You must bring your insurance card to each appointment. If you do not have your card with you, we will ask you to pay for the charges incurred at that appointment. Please contact our office if you have any questions prior to your appointment.
Our office is not currently under contract with any insurance network or PPO. However, we do file claims and accept direct reimbursement from all insurance companies. Please contact your insurance company prior to your appointment if you have any questions regarding Preferred Providers or Network Requirements, and to also determine your coverage & benefits. We have found there is usually little difference in reimbursement from many insurance companies that allow patients to see a dentist outside of their network.
Patients with BCBS-NC and Delta Dental plans are now reimbursed directly from these two insurance companies. We ask these patients to pay for services in full on the day of the appointment. We will file your claim electronically on the day of your appointment and find that both carriers reimburse their subscribers within 2-3 weeks. Please check with your company before your visit to determine eligibility and benefits.
Many dental plans also include orthodontic coverage. These benefits are separate from your dental benefits and are reimbursed differently. At Durham Pediatric Dentistry and Orthodontics we are happy to assist you to assure you receive the maximum benefit available to you. Please check your insurance company’s website, or contact your Human Resource department, to see if your plan includes orthodontic coverage. Prior to beginning orthodontic treatment you will also want to know your plan maximum, deductible, co-insurance and reimbursement schedule.
We will assist you with filing your initial orthodontic insurance claim. However, we require all payments for orthodontic services to be paid directly to our office by the patient. We have several convenient and flexible monthly payment plans available for you to pick from. Your insurance company will then reimburse you directly throughout the course of treatment.
Most of our orthodontic patients set up a monthly, no interest, payment plan to cover the orthodontic treatment fee. For your convenience, we can also set up automatic, monthly debits to your credit card or checking account. Discounts are available for patients who would prefer to pay in full at the beginning of treatment.
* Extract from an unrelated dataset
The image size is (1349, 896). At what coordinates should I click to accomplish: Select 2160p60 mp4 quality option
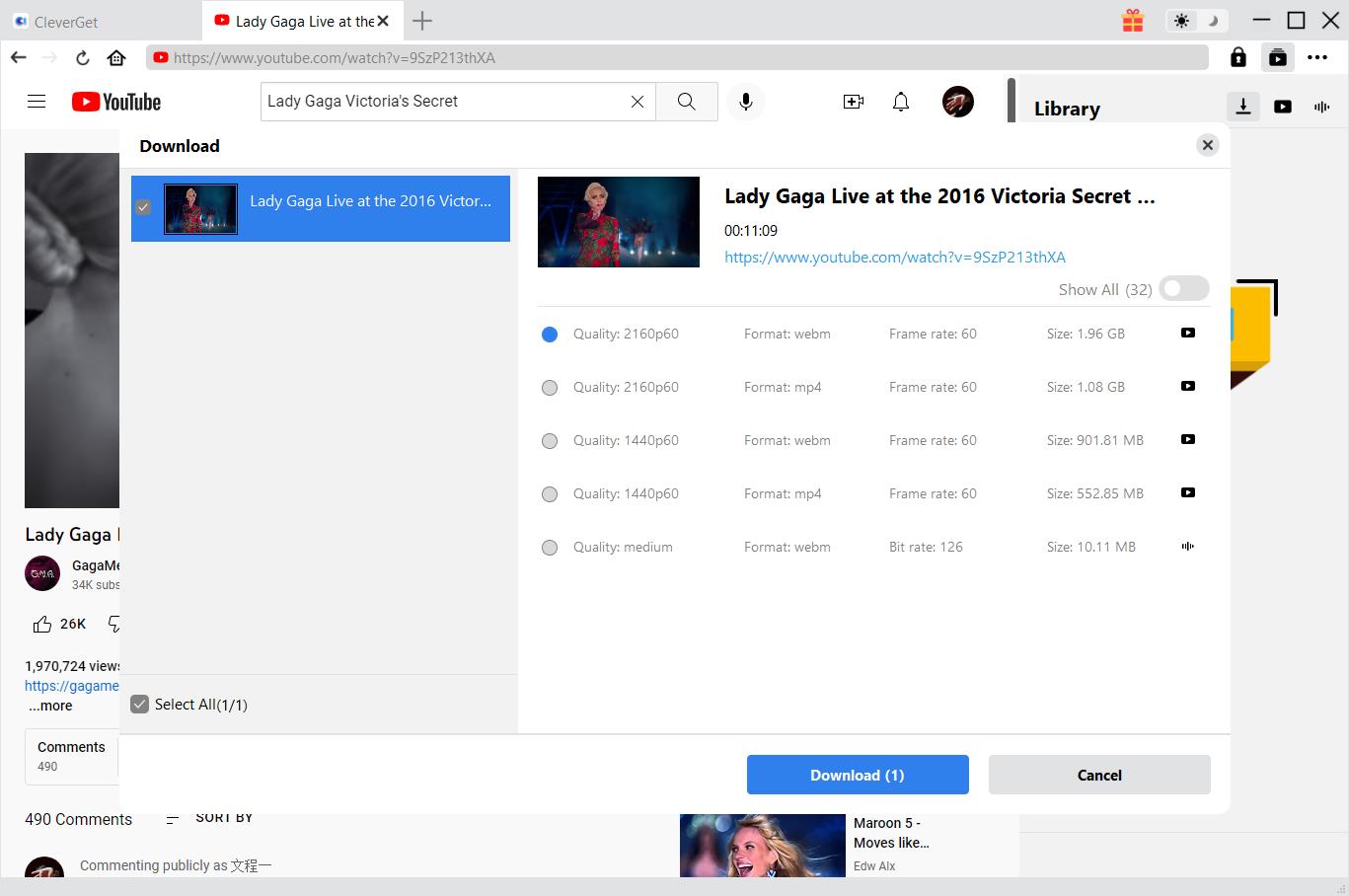(x=550, y=388)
The purpose of dental insurance is to help individuals by paying a portion of their dental care. Most dental benefit plans consist of a contract between an employer and an insurance company. For this reason, concerns about your dental plan should first be directed to your plan sponsor.
Just like health insurance, your dental benefits are determined by the cost and type of plan chosen by you or your employer. Unlike medical insurance, very few dental insurance plans pay 100 percent of any dental procedure. Our experience is that the average dental plan often pays 50 to 80 percent of the average total fee. The amount paid is usually determined by how much you or your employer pays for the coverage (the premium) and the type of contract set up with the insurance company.
We have found that almost all dental insurance companies reimburse their subscribers at a rate lower than the dentist’s actual fee. This fee schedule is determined by each insurance company and is not based on what dentists actually charge. Frequently, insurance companies state that the reimbursement was reduced because “your dentist’s fee exceeds usual, customary, and reasonable (UCR) fee.” This gives the impression that any fee greater than the amount paid by the insurance company is “unreasonable,” or above what most dentists in the area charge for a specific service. This can be very misleading and is simply not accurate.
Each insurance company sets its own payment schedule and “allowable fees.” They do not take into consideration fees charged by dental specialists, such as pediatric dentists, orthodontists, endodontists, etc. These allowable fees may vary widely between insurance companies and are in place so that the insurance companies can make the profit they need in order to operate. In addition, insurance companies are not required to disclose to the consumer, or the dental professional, how they determine these fee schedules. In general, a less expensive insurance policy will use a lower reimbursement formula to determine their UCR fees.
One of the most frustrating issues to deal with is when an insurance company disregards the standards of care recommended by the ADA, the AAPD (American Academy of Pediatric Dentistry) and the AAP (American Academy of Pediatrics). In 2015 we began seeing a dramatic increase in the number of insurance companies who have reduced their reimbursement for routine, recommended procedures such as dental sealants, topical fluoride, and even white “tooth colored” fillings. Since we do not have information on the thousands of dental plans available, the patient ends up being responsible for knowing what exclusions and limitations are included in their plan.